About this task:
Using the records below, report how many lines include "Archives", and give no more than the number.
START Data for review
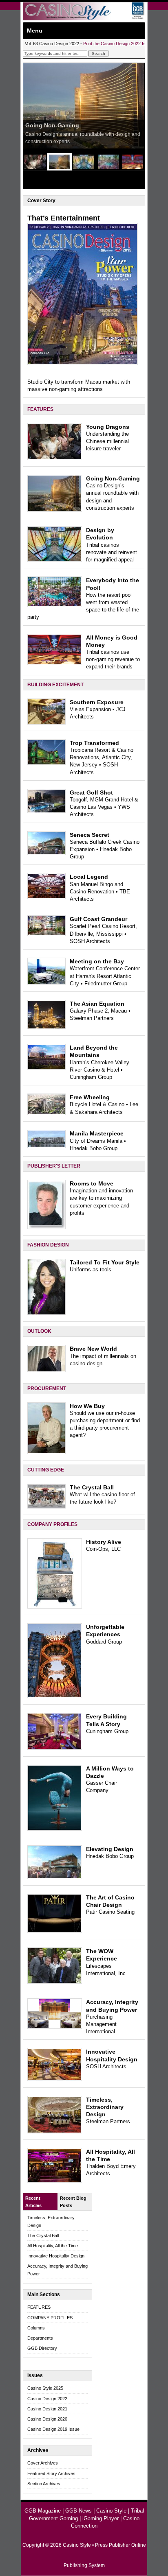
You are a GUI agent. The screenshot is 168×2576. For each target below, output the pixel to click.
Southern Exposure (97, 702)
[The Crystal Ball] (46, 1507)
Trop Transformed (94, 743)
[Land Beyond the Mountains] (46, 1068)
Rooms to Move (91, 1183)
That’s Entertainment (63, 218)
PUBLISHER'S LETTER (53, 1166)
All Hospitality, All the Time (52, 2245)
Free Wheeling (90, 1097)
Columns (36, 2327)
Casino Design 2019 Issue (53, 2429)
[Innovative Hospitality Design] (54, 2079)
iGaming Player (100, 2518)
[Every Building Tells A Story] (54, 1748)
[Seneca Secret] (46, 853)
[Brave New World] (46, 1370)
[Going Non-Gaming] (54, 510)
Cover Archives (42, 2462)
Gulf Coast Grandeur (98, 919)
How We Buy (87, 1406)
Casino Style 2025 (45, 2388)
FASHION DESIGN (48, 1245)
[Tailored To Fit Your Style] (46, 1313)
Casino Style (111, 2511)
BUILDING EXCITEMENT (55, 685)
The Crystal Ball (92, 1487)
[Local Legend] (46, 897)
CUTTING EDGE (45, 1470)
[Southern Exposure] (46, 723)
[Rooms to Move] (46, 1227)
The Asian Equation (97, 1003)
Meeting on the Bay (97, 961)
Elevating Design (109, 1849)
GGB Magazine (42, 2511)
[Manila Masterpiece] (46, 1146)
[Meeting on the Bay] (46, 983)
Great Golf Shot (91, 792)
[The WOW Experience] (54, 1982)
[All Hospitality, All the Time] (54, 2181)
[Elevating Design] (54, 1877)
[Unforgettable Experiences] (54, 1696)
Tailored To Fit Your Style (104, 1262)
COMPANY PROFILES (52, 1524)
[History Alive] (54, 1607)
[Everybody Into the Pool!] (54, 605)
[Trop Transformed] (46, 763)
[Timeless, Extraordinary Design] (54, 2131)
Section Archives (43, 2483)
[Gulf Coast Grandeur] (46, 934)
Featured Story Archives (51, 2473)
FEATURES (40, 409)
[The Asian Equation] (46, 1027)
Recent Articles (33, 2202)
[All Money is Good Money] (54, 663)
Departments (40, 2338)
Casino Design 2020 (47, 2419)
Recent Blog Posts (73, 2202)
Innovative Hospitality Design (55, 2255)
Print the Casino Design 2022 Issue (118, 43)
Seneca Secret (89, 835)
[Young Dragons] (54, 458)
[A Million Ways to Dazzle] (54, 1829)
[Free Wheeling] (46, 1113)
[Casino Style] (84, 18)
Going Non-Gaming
END Data for review
START Data for review
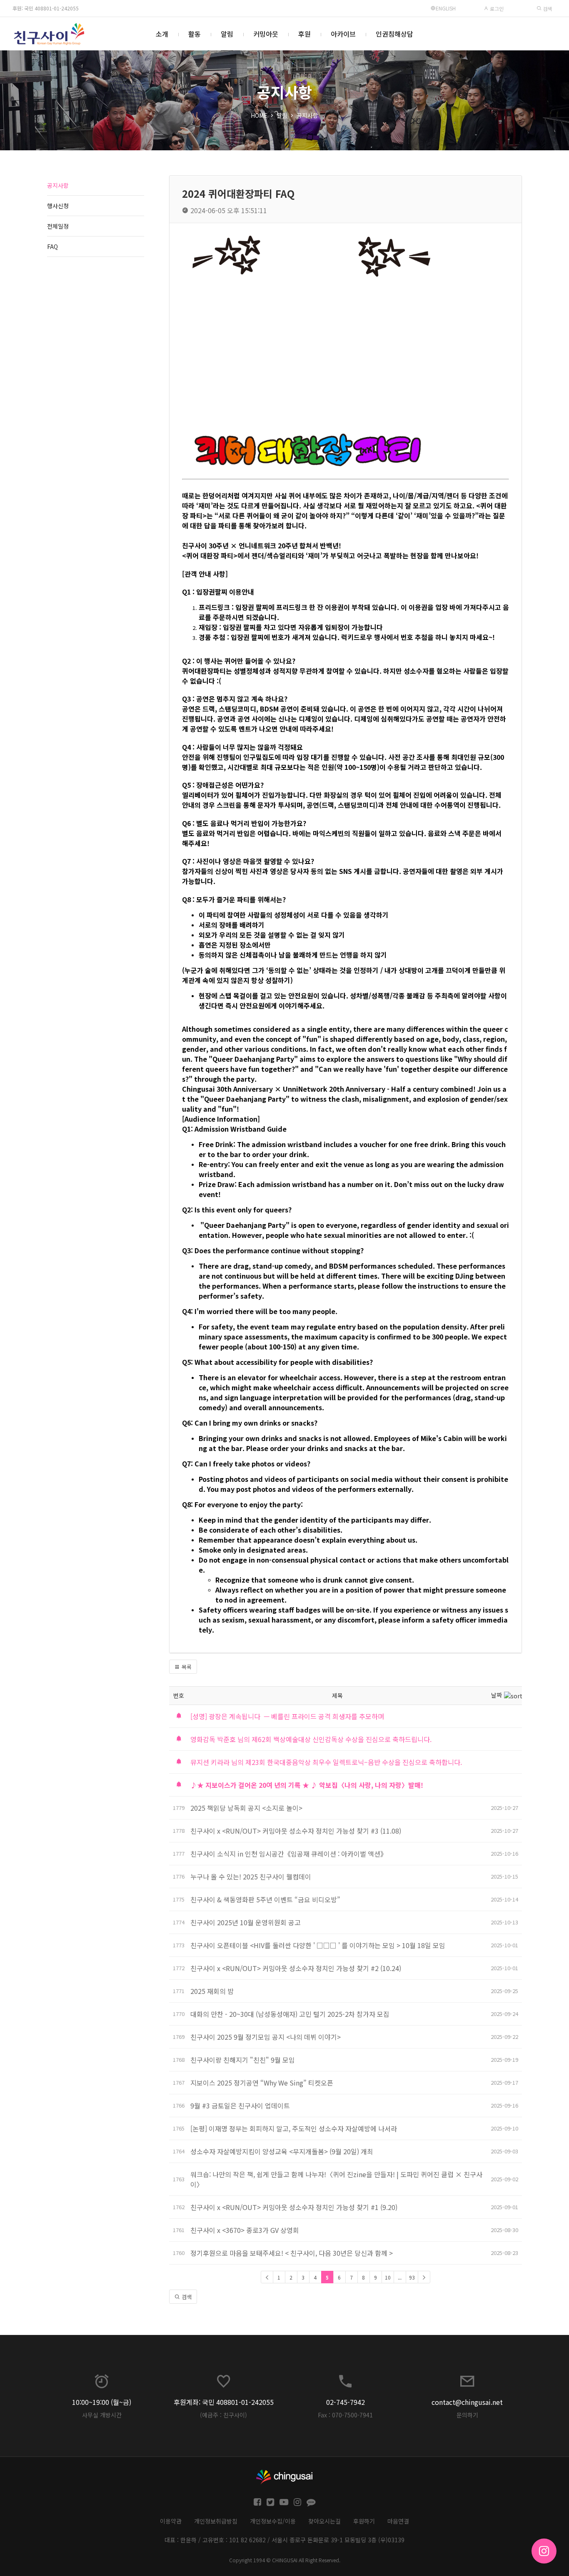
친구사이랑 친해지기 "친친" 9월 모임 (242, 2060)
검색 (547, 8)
END Data for review
Output:
3